Can the word hallucination really be destructive? The suggestion contradicts much recent psychopathological theory that has found medicalization to be healthful. Psychoeducation, the process of getting patients to accept the pathology of their experiences, is the psychological intervention for psychosis that has the greatest empirical support. And yet, there have always been those even within psychiatry who have noted the harmful reach of pathological terminology. Eugen Bleuler, the early theorist of schizophrenia, recognized the paradox into which a discipline that seeks to name and treat pathologies of the mind can lead its intended subjects.

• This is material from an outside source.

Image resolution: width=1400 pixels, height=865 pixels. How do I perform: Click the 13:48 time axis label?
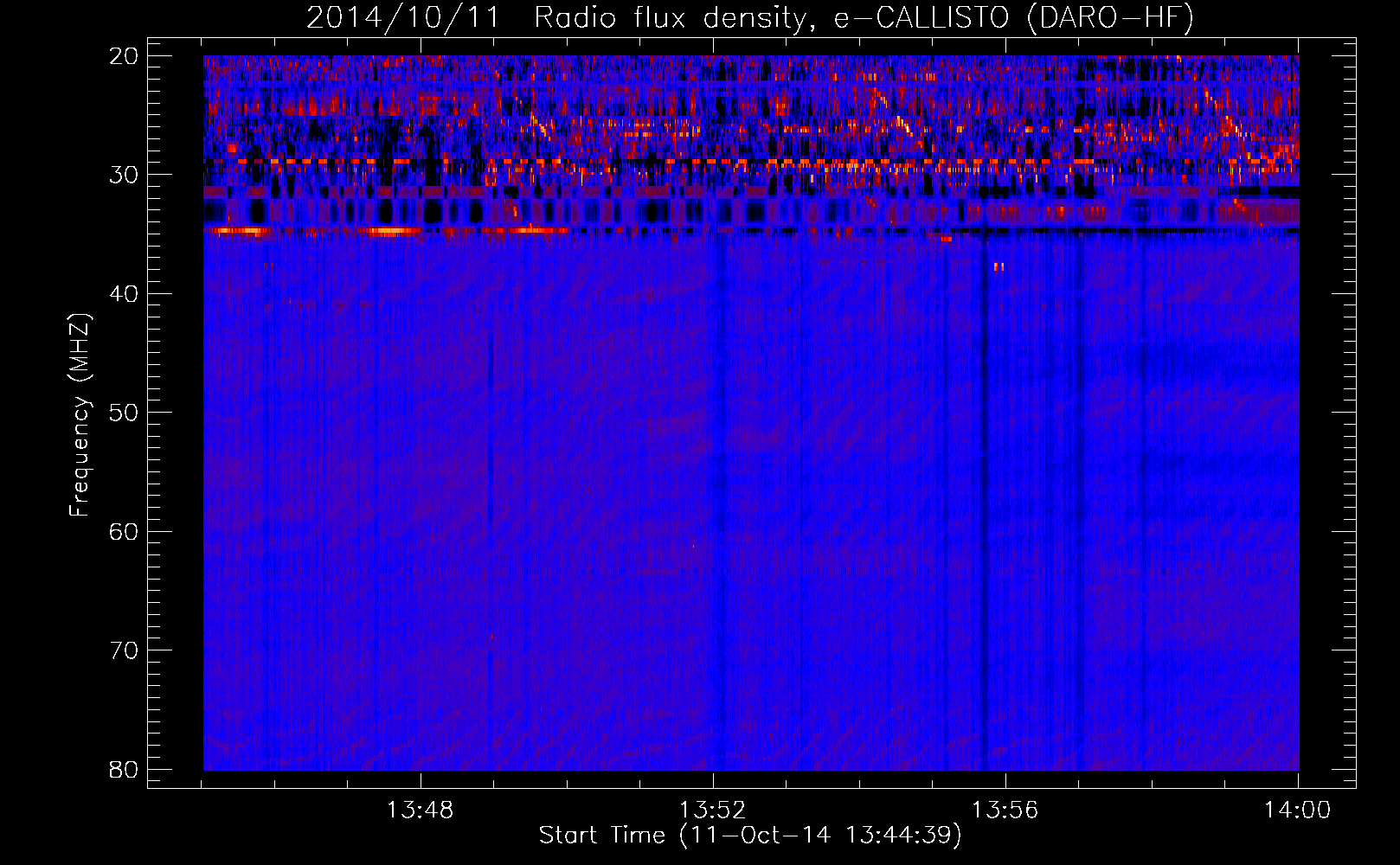click(x=420, y=811)
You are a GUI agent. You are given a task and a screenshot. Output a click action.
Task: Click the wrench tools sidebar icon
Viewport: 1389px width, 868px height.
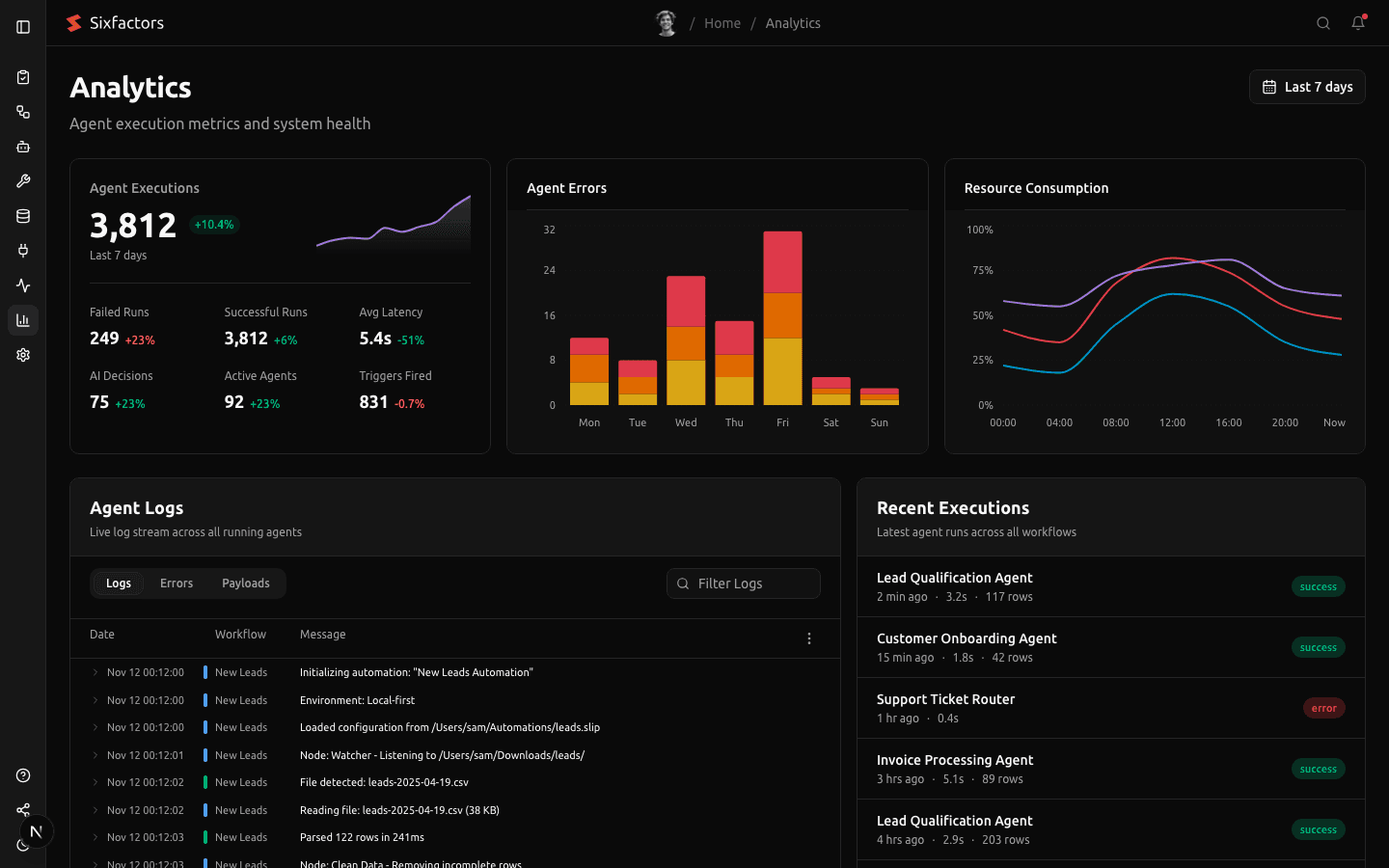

Often, he wrote, people “will admit that they are afraid to reveal their experiences because they will be considered pathological, and they themselves ‘crazy.’”35 In 1983, the American psychiatrist Ian Stevenson addressed the effects of “hallucination” directly in an article in the American Journal of Psychiatry. Outlining the word’s psychiatric etymology and its varied manifestations, he suggested finding a nonpathological alternative:
Most persons who have unusual sensory experiences tell few people, or no one, about them. They rarely know that many other people have had similar experiences and have also remained silent about them for fear of being considered abnormal or worse. They have heard that hallucinations are symptoms of insanity, and they have no way of knowing that such experiences are not necessarily indicators of mental illness, either present or to come.36
The problem that Stevenson raises is not the stigma associated with mental illness. Nor is it the malevolence of psychiatry. It is, rather, the practical and often immeasurable effects of language: the soft tyranny of offering a single pathological term for an experience that, both historically and in the present, reaches into more varied and more exalted forms of human consciousness than is typically assumed.